Recent genetic profiling has suggested that not all cancer subtypes are created equal and both the tumor makeup and methods for treating them may vary by race. Others maintain that factors such as poverty, silence, and racial inequities—not genetics—are responsible for high mortality rates. Their efforts have focused less on treatment than on awareness and eliminating cultural barriers to seeking care.
These issues are relevant; yet they do not address Black women’s legitimate fear of the health system ―and for good reason.
Take the case of Henrietta Lacks, an African American woman who died of ovarian cancer in Baltimore, Maryland in October of 1951. Lacks unknowingly had the cells from her tumor removed and publicly displayed at a press conference by researchers at Johns Hopkins University. The cells taken exhibited a unique vitality, and unlike other cells before it, did not experience cell death. In presenting the test tube that carried Lacks’s cells, culture researcher Dr. John Gey announced that a new era of research had begun—one that someday could produce a cure for cancer. As sociobiologist Hannah Landecker observed, these cells, known as “HeLa,” continue to be used, explained, exploited, and narrated, in the popular scientific press as well as through film and television.
Lacks and her family were never informed that her cells were used for research until 25 years after her death.
Her story not only clearly demonstrates the health system’s neglect of black women’s bodies, but also their exploitation. These flaws within the American healthcare system are serious, and along with receiving a consistently poor prognosis, reason enough for black women to mistrust the institution.
The researchers at Johns Hopkins University never obtained consent for Lacks’s cells, yet claimed complete credit for their unauthorized discovery. The point to stress here is that the cells were never theirs to begin with, yet by endowing Lacks’s cells some humanistic elements—terming them “HeLa”—they manipulated their research to appear as their own. This is similar to what Myriad Genetics is currently doing with its patenting of the BRCA gene.
Three years after Professor Harris’ initial law school presentation we now ask, “What do we do if Myriad wins in the Supreme Court?”
Myriad stole our genes and patented them, so that they can sell us their test. With the news of Jolie’s testing, Myriad’s stock has risen to a three-year high of $34.70 during trading on the NASDAQ market. The trading volume was also much higher, with 2.6 million shares exchanged; more than double the three-month daily average of 1.1 million shares.
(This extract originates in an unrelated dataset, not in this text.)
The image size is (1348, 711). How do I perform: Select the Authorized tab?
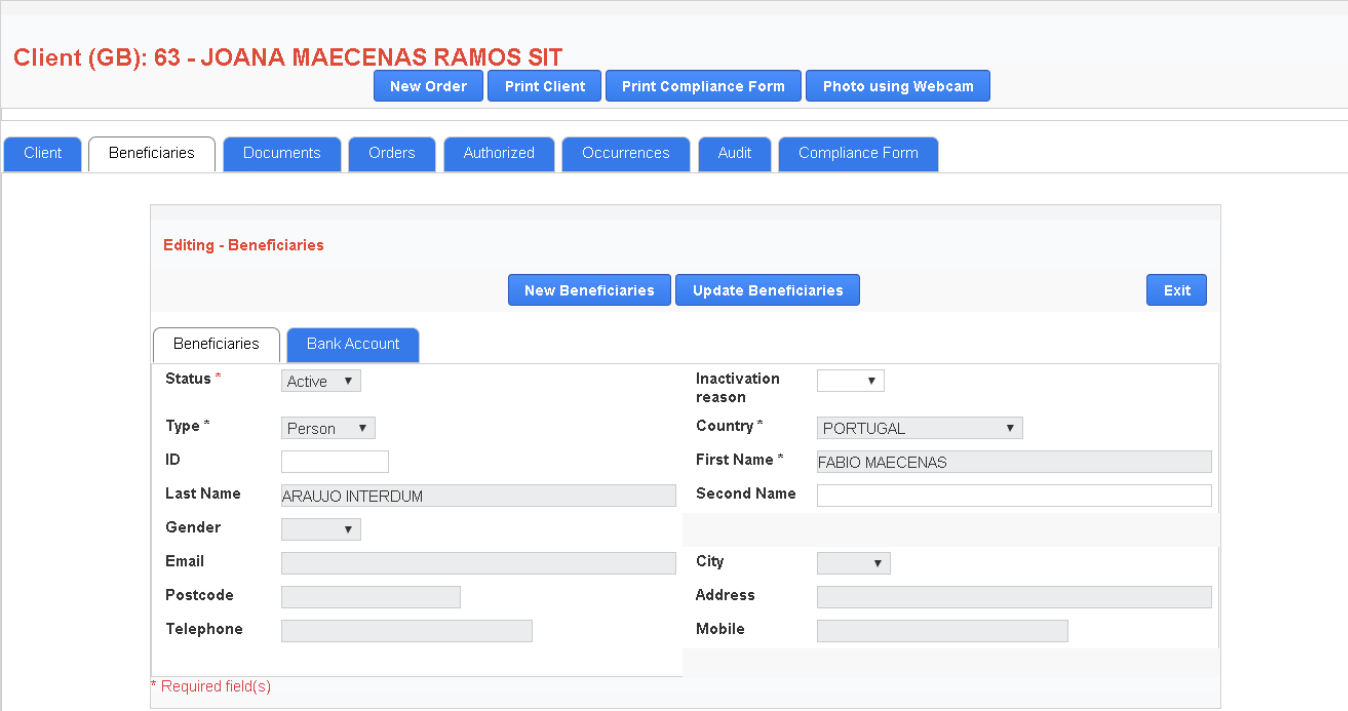pos(498,154)
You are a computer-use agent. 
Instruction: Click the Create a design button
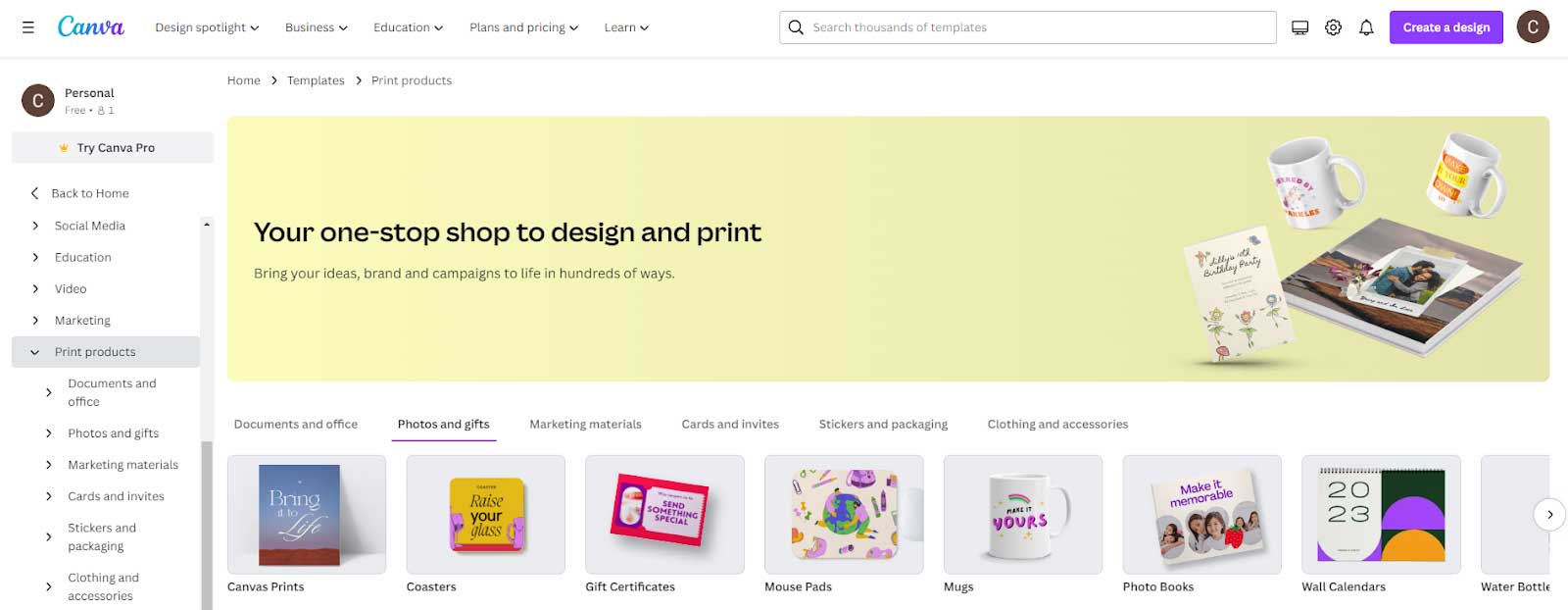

There are a myriad of reasons why we should be opposed to Myriad, but the most important is that when it comes to genetic testing, what we don’t know can, and will, kill us. The fight for access to genetic testing is an activist movement that needs to happen sooner rather than later, for all of us.
Christine Ohenewah is a College Junior and Professor Harris’ Mellon mentee. Christine’s summer research plans are to utilize feminist, historical, and theoretical scholarly literatures to focus on how Black women’s invisibilty enables a dichotomy amongst themselves which deters their progression in American society.